The initial compromise targeted Trivy, Aqua Security's vulnerability scanner running in thousands of CI/CD pipelines. TeamPCP exploited a misconfigured `pull_request_target` workflow to capture publishing credentials. Aqua attempted rotation, but a window existed between invalidation and reissuance and TeamPCP captured refreshed tokens during that interval. They then force-pushed malicious commits to 76 of 77 release tags. The compromised Trivy action continued generating normal scan output while exfiltrating secrets.

LiteLLM's CI/CD pipeline executed the compromised Trivy action. TeamPCP harvested LiteLLM's PyPI token and published two trojan-ized versions 13 minutes apart. Version 1.82.7 injected malware into `proxy_server.py`, activating on import. Version 1.82.8 added a `.pth` file executing at Python interpreter startup – activation occurred without requiring `import litellm`. Every Python process on the system executed the payload automatically.

The malware operated along three lines of attack.

Credential harvesting targeted over 50 secret categories: API keys, SSH keys, Kubernetes secrets, database passwords, cryptocurrency wallets, and CI/CD configurations. It included a full AWS SigV4 signing implementation, actively using discovered credentials to extract secrets from AWS Secrets Manager and SSM Parameter Store.

Lateral movement enumerated Kubernetes nodes and created privileged pods with host filesystem access for cluster-wide propagation.

Persistence installed a systemd service, polling C2 infrastructure every 50 minutes for additional payloads.

The campaign extended beyond LiteLLM. TeamPCP simultaneously compromised Checkmarx KICS, deployed a self-propagating npm worm (CanisterWorm) using the blockchain based Internet Computer Protocol as a takedown-resistant C2, and pushed malicious Docker images propagating to third-party mirrors. DSPy, MLflow, CrewAI, and Arize Phoenix filed emergency security patches. Wiz detected LiteLLM in 36% of scanned cloud environments.

No security scanner detected the compromise. Rather, an unintentional bug caused CPU saturation and OOM kills. A developer testing a Cursor MCP plugin observed the crash and traced it to the malicious package. Without that implementation error, detection would probably have come much later.

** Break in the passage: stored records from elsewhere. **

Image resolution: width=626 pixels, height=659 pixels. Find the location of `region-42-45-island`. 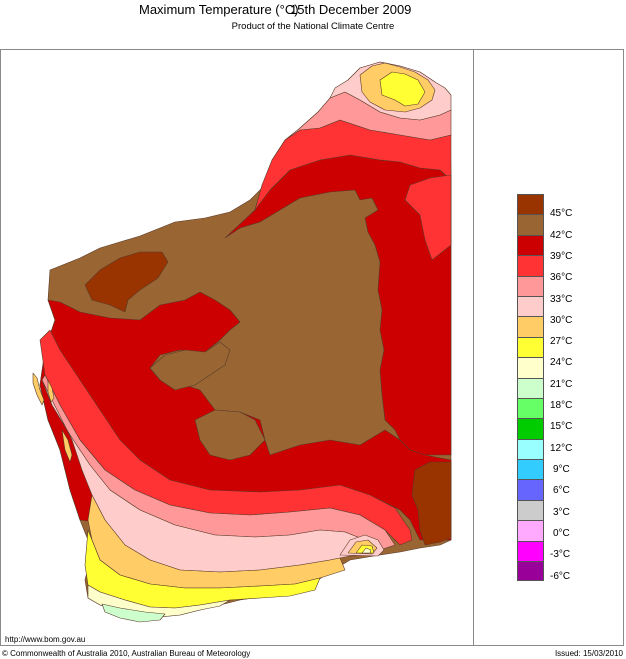

region-42-45-island is located at coordinates (190, 366).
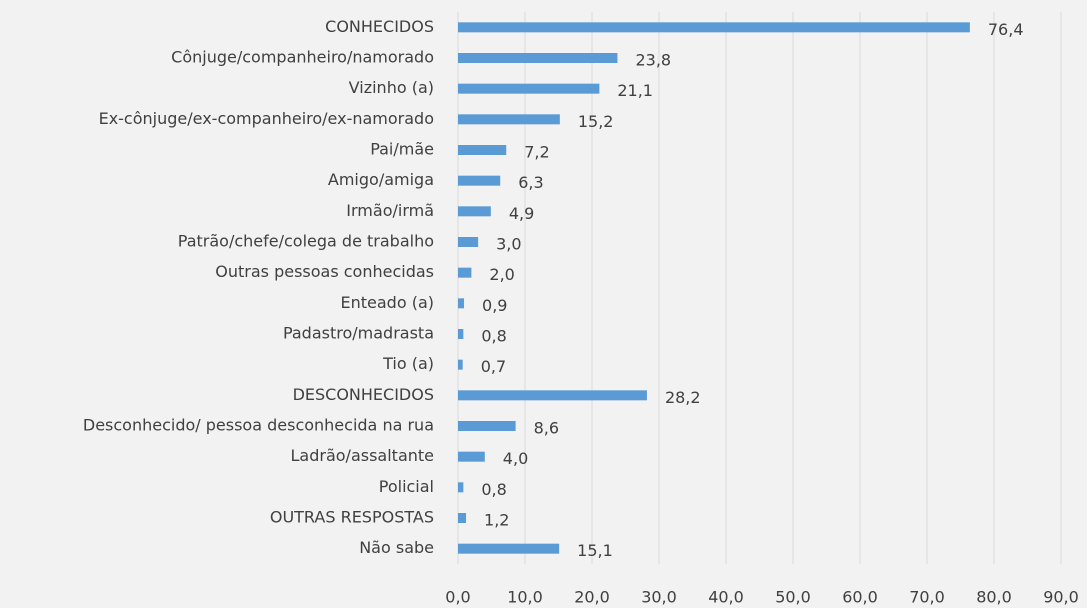 The image size is (1087, 608). Describe the element at coordinates (1061, 598) in the screenshot. I see `x-tick-label: 90,0` at that location.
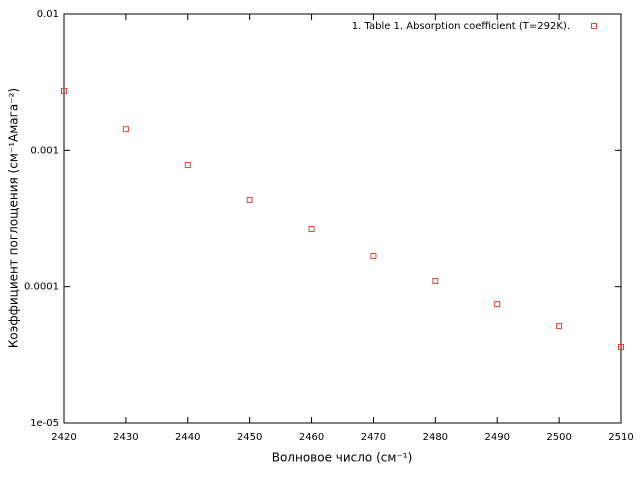 The height and width of the screenshot is (480, 640). I want to click on x-tick-label: 2440, so click(188, 438).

TeamPCP understands AI infrastructure economics. LiteLLM operates in the request path between enterprises and every LLM provider – OpenAI, Anthropic, Azure, internal models. Compromising it provides API keys for downstream organizations, contents of prompts and responses traversing the gateway, and infrastructure topology of thousands of deployments.

The `.pth` file technique exploits documented Python behavior (CPython Issues #113659 and #78125) that the community considers acceptable because restricting it would break legitimate tooling. This gap will be exploited again. The failed Aqua rotation demonstrates that non-atomic rotation – windows between invalidation and reissuance – provides exploitation opportunity when an attacker maintains surveillance. The 3.5-month preparation timeline (December 2025–March 2026) indicates TeamPCP are patient, well-resourced adversaries. Infrastructure analysis connected C2s used to the AdaptixC2 framework, which is connected to Russian criminal underground actors with overlap to Akira ransomware affiliates.

Organizations using LiteLLM, Trivy, or AI gateways centralizing API credentials should apply security controls equivalent to secrets management vaults.